I have come to the conclusion that the internet is black & white. Life, on the other hand, is Technicolor. Big issues are rarely simple. Big questions do not usually come with simple yes or no answers. That is what makes today’s political divide so unproductive and dangerous. Increasingly, people discuss (that is a kind word for it) these thorny issues on social media and any opposing opinions are deemed wrong, stupid or evil.
On a personal level, we can fall into the trap of believing in a black & white world. Divorcing or divorced spouses often come to believe that the other is always wrong or possesses evil motives. Each one retreats to his or her corner and waits for the bell to signal the start of the next round. This is especially harmful when children are also in the ring.
If parenting teaches us anything, it should be that simple right and wrong answers are rarely enough. Raising children requires an open mind and flexibility. It requires empathy. In order for children to learn empathy, they need to watch it in action. And this means watching their parents, who no longer live together, treat each other with respect. That means dealing with a whole spectrum of possibilities rather than simply right or wrong.
Now, I can hear my photographer friends who work in black & white yelling at me for making their beautiful medium into something negative (pun intended). So, in all fairness, let me point out what those photographers already know: black & white photography is beautiful because of all the shades and textures that exist between absolute black and absolute white. Yes, black & white is a spectrum too.

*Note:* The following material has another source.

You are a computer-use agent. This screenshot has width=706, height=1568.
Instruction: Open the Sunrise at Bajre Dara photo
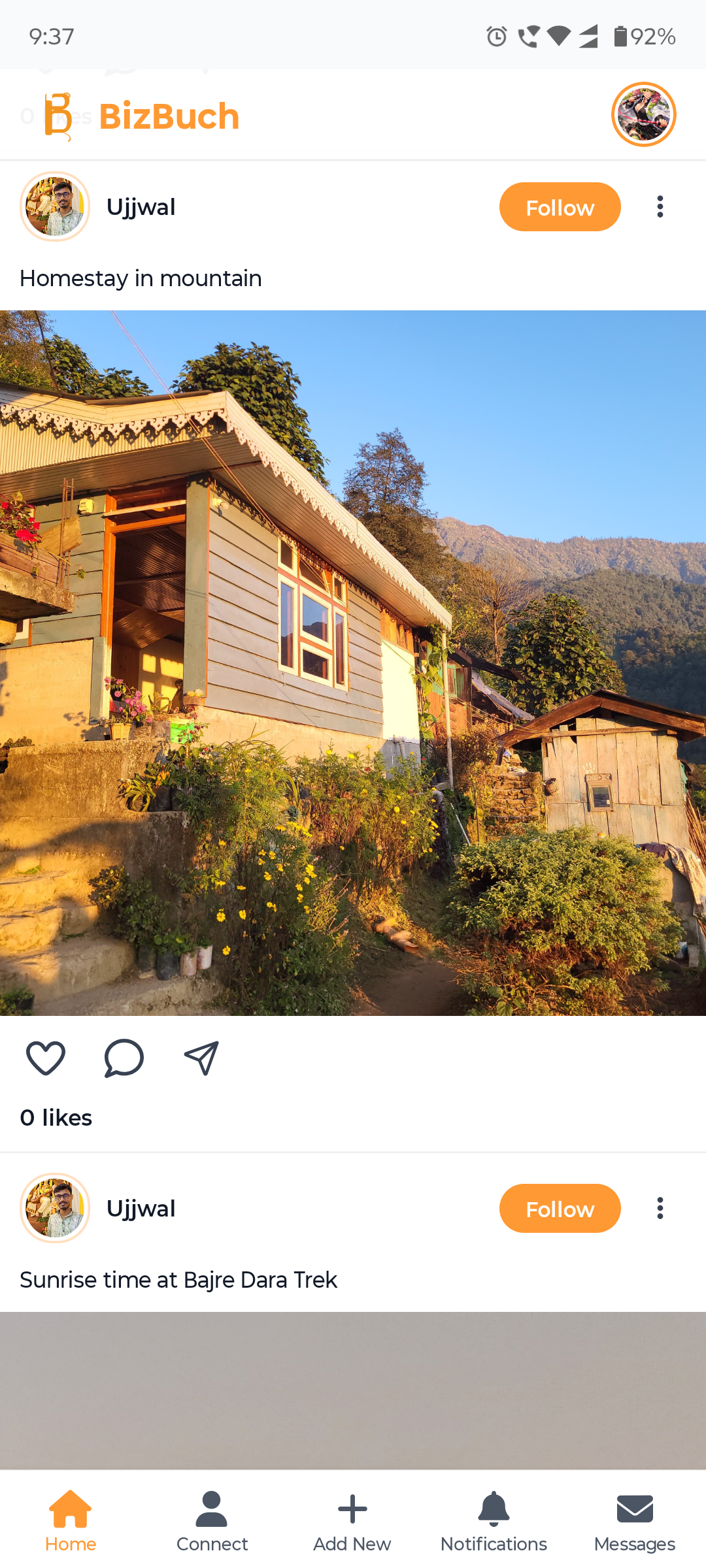[353, 1390]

We need to recognize the multitude of possibilities and explanations in these difficult questions we confront on a daily basis. Mediation, Parenting Coordination and Collaborative Law promote problem solving by considering many possibilities and by looking for solutions in between winning and losing. Why not consider debate, dispute resolution and parenting within the framework of a system that not only recognizes, but embraces the many possibilities between black & white?